Le conseguenze della farmaco-resistenza sulla salute sono facilmente immaginabili: cure e degenze più lunghe e costose, ulteriore utilizzo di antibiotici e soprattutto rischio di complicanze e di morte nettamente aumentato. L'OMS stima che già oggi le infezioni resistenti ai farmaci siano responsabili di 700mila morti l'anno nel mondo e che, se l'attuale tendenza rimarrà invariata, entro il 2050 potrebbero salire a 10 milioni!

Ciò che invece è meno prevedibile e più difficile da calcolare sono le ripercussioni dirette e indirette sull'economia mondiale. Qualcuno ci ha provato tuttavia, e il già citato ministro Jim O'Neill nel suo rapporto riferisce di stime che parlano di una diminuzione del PIL (Prodotto Interno Lordo) compresa tra il 2 e il 3,5% entro il 2050 con un costo mondiale fino a 100mila miliardi di dollari (ma forse i dati sono sottostimati) di cui le economie emergenti subiranno il peso maggiore. Si tratta di costi dovuti a mancata produttività, costi sociali e sanitari e crollo del turismo in quei paesi più indigenti dove il rischio di infezioni è particolarmente alto.

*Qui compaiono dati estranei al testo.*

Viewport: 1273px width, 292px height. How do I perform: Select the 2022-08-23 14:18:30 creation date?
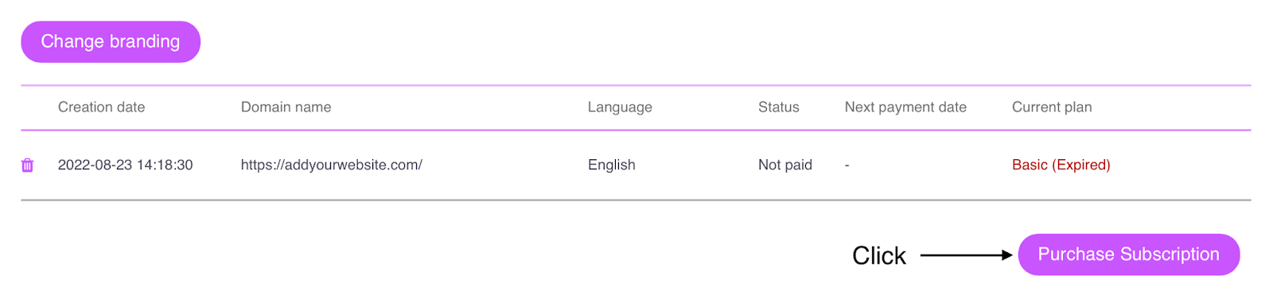point(126,165)
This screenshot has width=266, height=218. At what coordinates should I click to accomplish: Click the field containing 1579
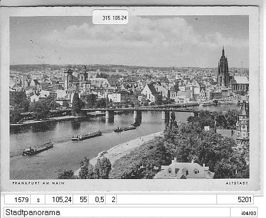coord(18,200)
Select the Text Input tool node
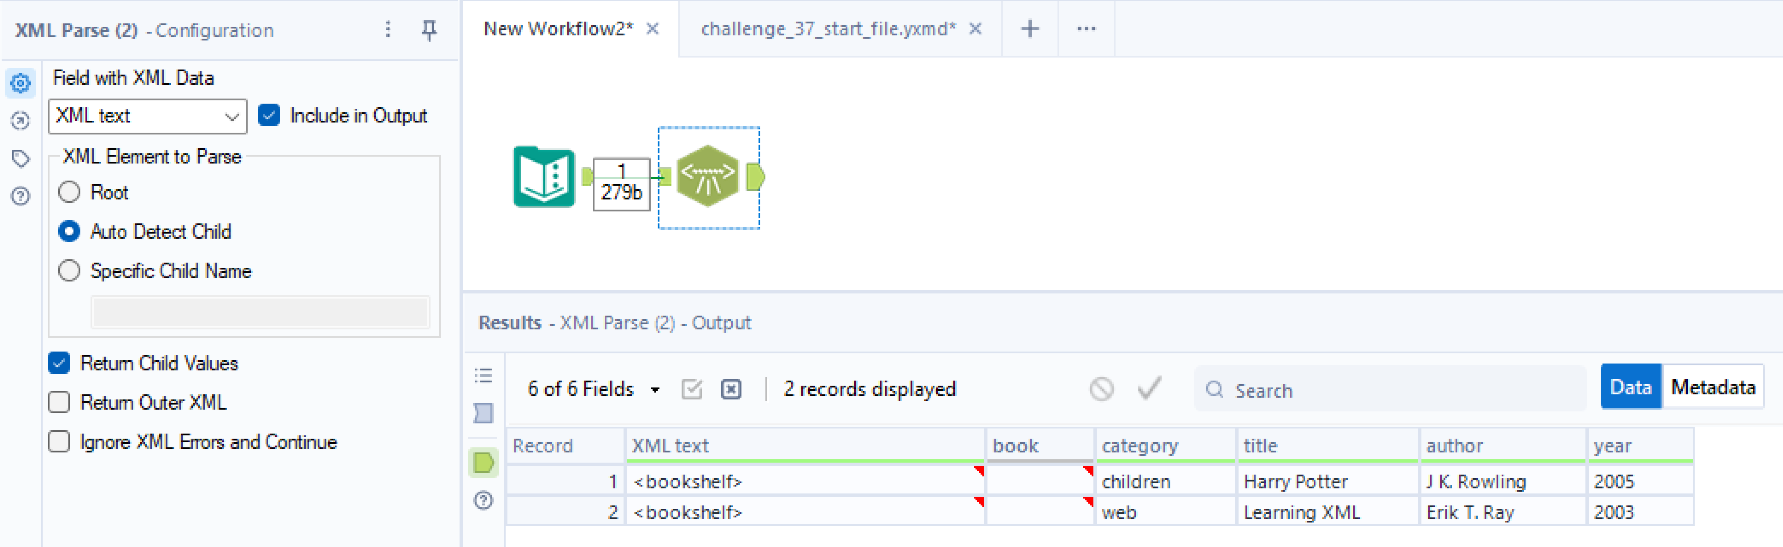Viewport: 1783px width, 547px height. click(544, 177)
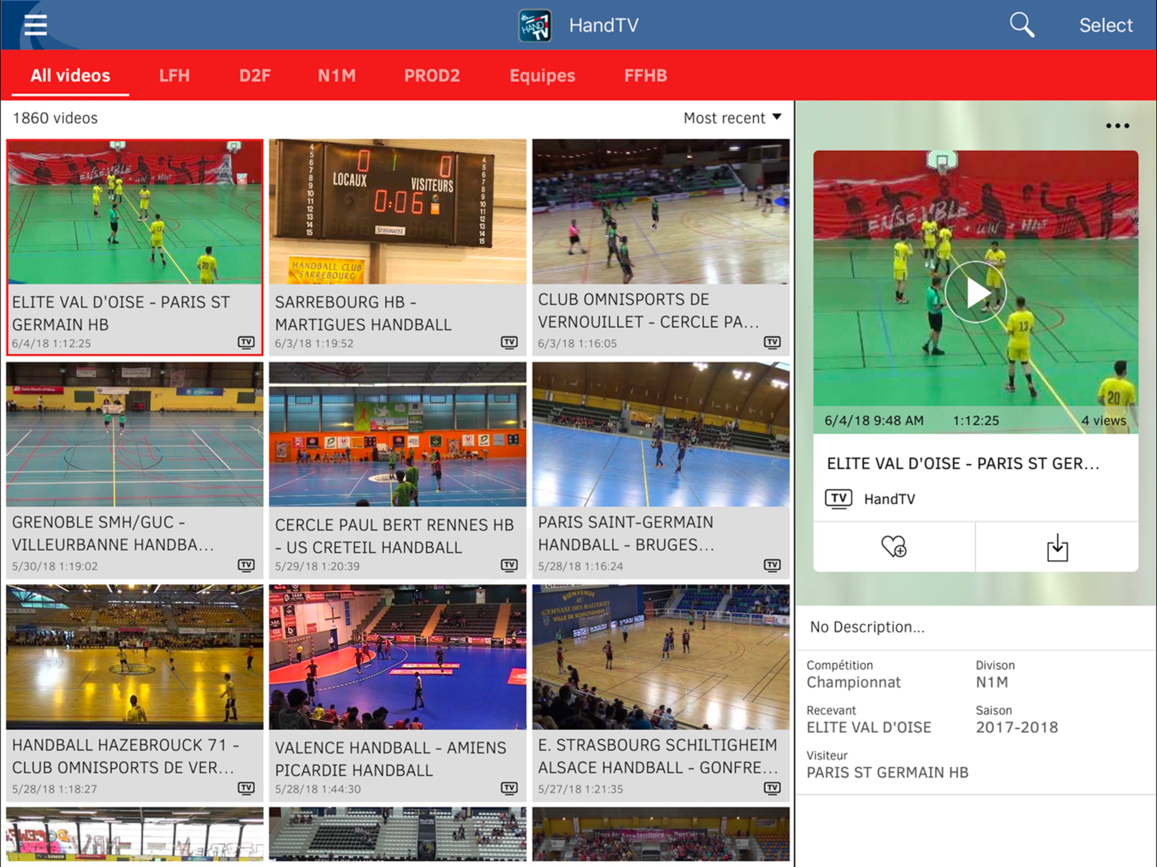Open Grenoble SMH/GUC video thumbnail

pos(134,435)
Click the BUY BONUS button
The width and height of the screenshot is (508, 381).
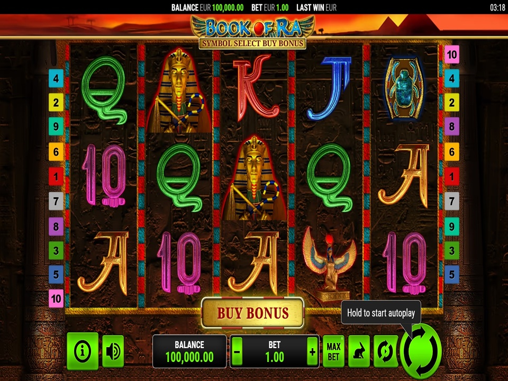click(x=253, y=313)
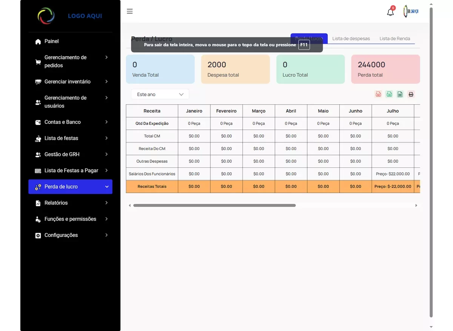Screen dimensions: 453x331
Task: Export the table as CSV
Action: point(389,94)
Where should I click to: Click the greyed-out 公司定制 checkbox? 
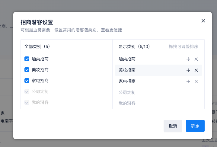pos(27,91)
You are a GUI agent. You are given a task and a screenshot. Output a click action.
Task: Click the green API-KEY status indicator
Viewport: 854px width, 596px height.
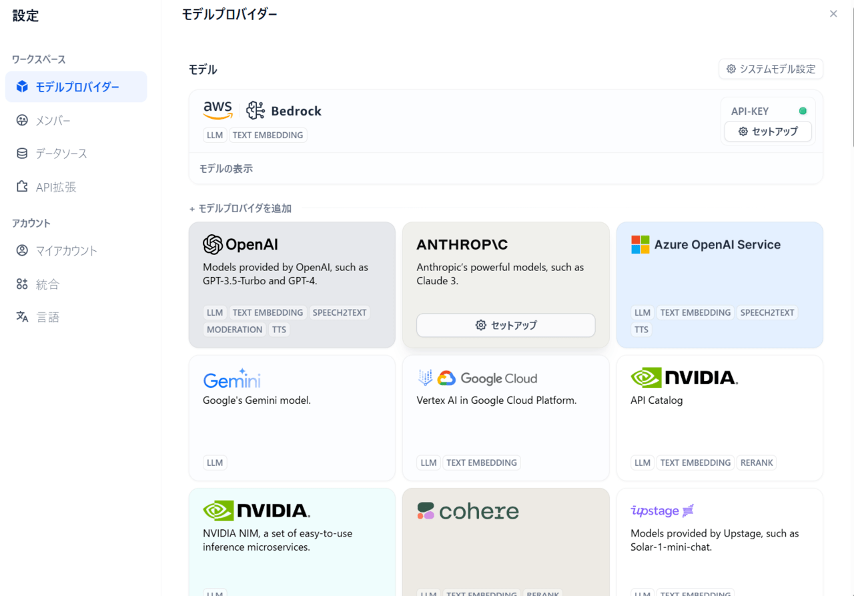[803, 111]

Perciò, si dice sempre nel rapporto, le strategie per far fronte all'emergenza devono essere attuate a più livelli avvalendosi di una collaborazione interdisciplinare e internazionale. Queste devono essere incentrate sul monitoraggio dell'evolversi della situazione; su una maggiore comunicazione col personale sanitario quanto con la popolazione per informare su di un uso oculato di questi farmaci, avvalendosi di informazioni ottenute sfruttando le potenzialità offerte dalla genetica, dalla genomica e dall'informatica; sul coordinamento degli sforzi internazionali per regolamentare e uniformare l'uso degli antimicrobici  e per condividere dati di ricerca per evitare sprechi di tempo e risorse impegnandosi in studi e ricerche già compiuti da altri; sullo sviluppo di nuovi farmaci stimolando, grazie ad incentivi, le case farmaceutiche più riluttanti ad investire in ricerca; su un maggior uso dei vaccini che, prevenendo le infezioni ridurrebbero la necessità di ricorrere agli antibiotici (e ti pareva che non si trovasse l'ennesima scusa per perorare la causa vaccinale!); su una rivalutazione delle terapie alternative; su una maggiore attenzione alle misure igieniche.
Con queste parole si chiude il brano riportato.